## Exercise inputs
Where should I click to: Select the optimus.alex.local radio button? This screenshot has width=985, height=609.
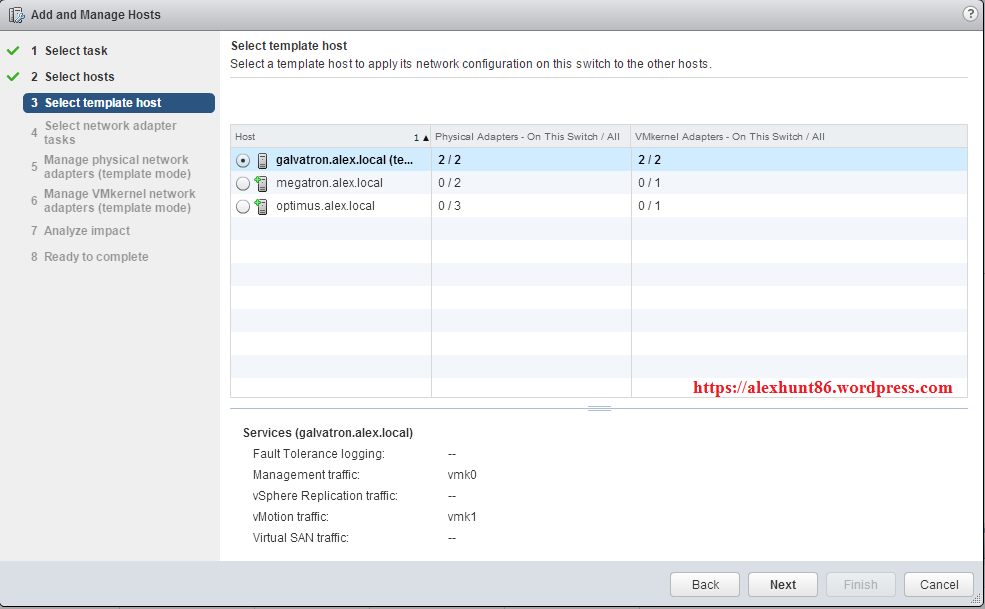tap(243, 206)
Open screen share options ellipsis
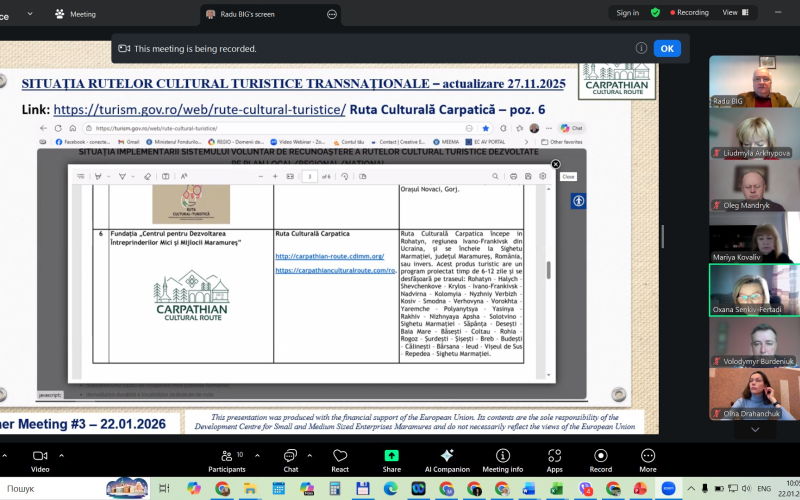800x500 pixels. (x=332, y=14)
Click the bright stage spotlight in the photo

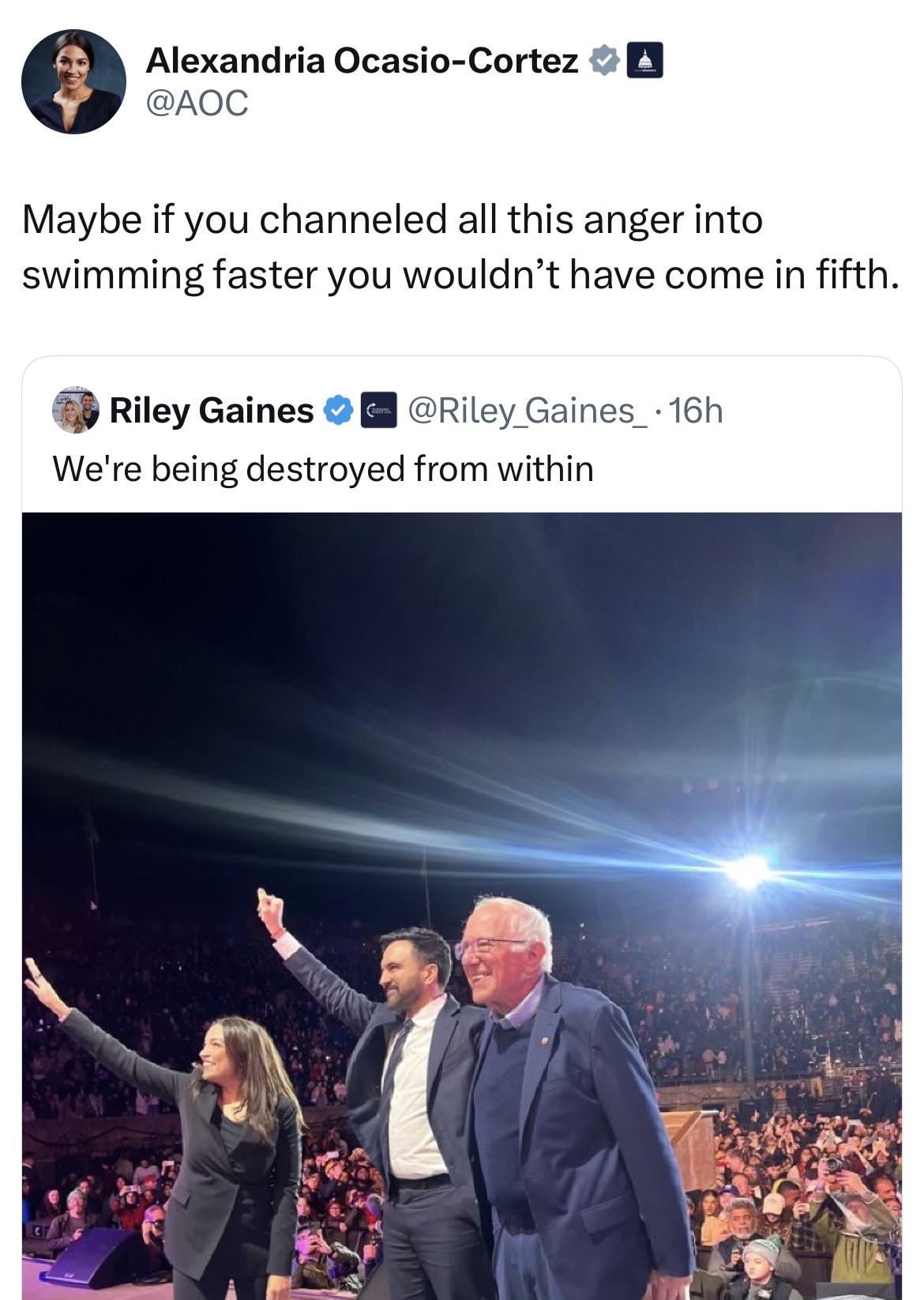(x=747, y=871)
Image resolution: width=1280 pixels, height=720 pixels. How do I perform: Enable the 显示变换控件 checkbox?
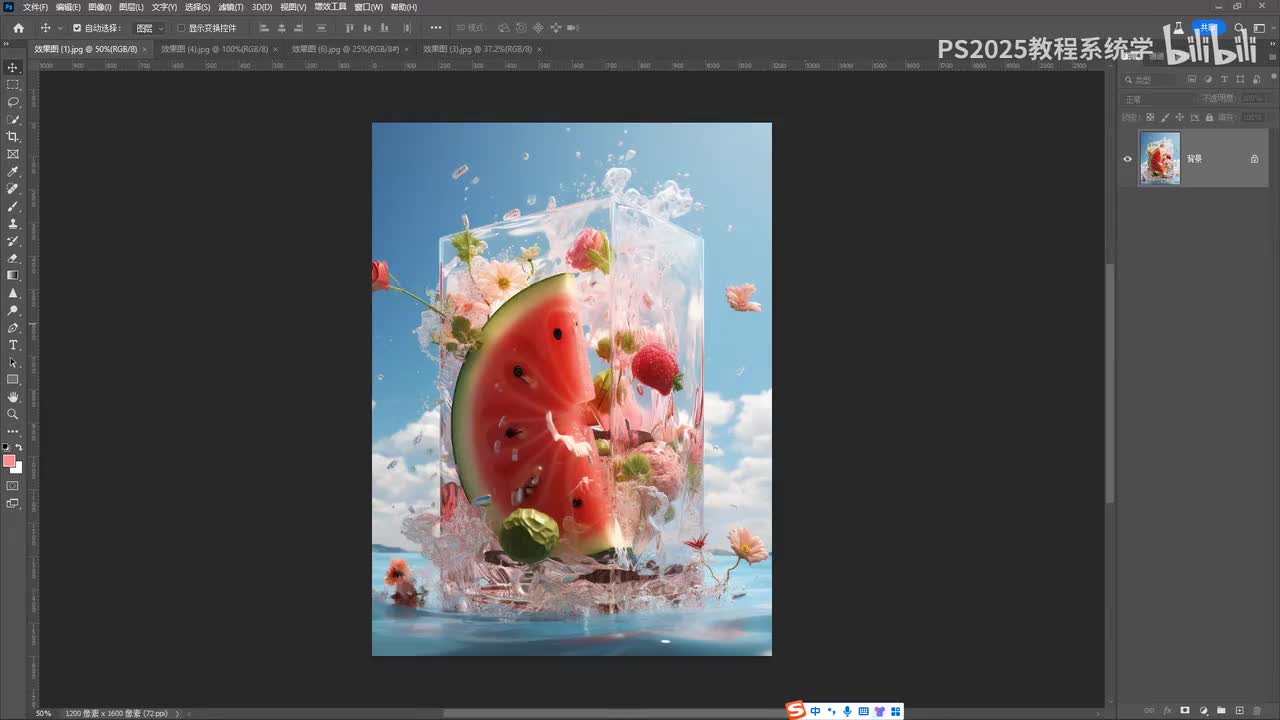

## Your goal
Could the material above be given again exactly, pictures excluded?

## Answer to the exercise
Where should I click to: Select the optimus.alex.local radio button? This screenshot has width=985, height=609.
tap(243, 206)
Open screen share options ellipsis
800x500 pixels. (x=332, y=14)
Click the bright stage spotlight in the photo

(x=747, y=871)
Image resolution: width=1280 pixels, height=720 pixels. How do I perform: Enable the 显示变换控件 checkbox?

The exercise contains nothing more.